*ASSIGNMENT*:
Give the count of lines in the entries below that contain the string "will", and only that count.

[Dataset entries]
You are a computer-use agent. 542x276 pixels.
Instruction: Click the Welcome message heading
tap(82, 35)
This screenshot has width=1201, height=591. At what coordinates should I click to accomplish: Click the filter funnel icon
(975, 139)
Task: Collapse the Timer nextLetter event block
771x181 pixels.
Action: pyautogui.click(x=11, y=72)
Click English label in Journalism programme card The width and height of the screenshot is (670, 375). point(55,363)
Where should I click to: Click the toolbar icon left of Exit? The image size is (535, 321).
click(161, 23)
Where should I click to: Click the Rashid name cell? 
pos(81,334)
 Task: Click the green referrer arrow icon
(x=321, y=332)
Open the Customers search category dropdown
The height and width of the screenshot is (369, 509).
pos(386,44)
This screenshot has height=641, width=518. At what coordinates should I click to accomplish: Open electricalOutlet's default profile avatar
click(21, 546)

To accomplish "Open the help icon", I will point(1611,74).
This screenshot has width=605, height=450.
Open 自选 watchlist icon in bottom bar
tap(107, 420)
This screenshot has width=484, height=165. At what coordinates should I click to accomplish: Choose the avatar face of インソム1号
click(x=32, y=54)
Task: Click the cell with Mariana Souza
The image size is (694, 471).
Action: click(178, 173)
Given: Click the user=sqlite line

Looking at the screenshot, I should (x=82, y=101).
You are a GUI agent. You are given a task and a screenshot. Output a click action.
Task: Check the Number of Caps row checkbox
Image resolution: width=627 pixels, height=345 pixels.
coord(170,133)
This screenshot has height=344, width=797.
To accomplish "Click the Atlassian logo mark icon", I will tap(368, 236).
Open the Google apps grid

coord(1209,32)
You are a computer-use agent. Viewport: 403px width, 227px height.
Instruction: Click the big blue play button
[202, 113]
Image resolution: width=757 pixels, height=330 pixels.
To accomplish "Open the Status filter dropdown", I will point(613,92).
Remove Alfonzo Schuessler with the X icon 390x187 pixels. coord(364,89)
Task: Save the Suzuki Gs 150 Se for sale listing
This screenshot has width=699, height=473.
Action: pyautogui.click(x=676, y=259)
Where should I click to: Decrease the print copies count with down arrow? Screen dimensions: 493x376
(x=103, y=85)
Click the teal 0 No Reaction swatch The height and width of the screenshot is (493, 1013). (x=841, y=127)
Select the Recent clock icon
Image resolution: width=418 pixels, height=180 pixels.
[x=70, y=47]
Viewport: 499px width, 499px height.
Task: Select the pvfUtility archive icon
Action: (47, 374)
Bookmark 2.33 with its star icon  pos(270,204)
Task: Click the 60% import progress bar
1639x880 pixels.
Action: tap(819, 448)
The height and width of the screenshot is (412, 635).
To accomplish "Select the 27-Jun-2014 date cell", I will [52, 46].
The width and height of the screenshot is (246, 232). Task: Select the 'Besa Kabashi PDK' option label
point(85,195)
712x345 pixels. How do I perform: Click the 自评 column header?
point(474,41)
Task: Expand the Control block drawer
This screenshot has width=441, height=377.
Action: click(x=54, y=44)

*EXERCISE OUTPUT*:
4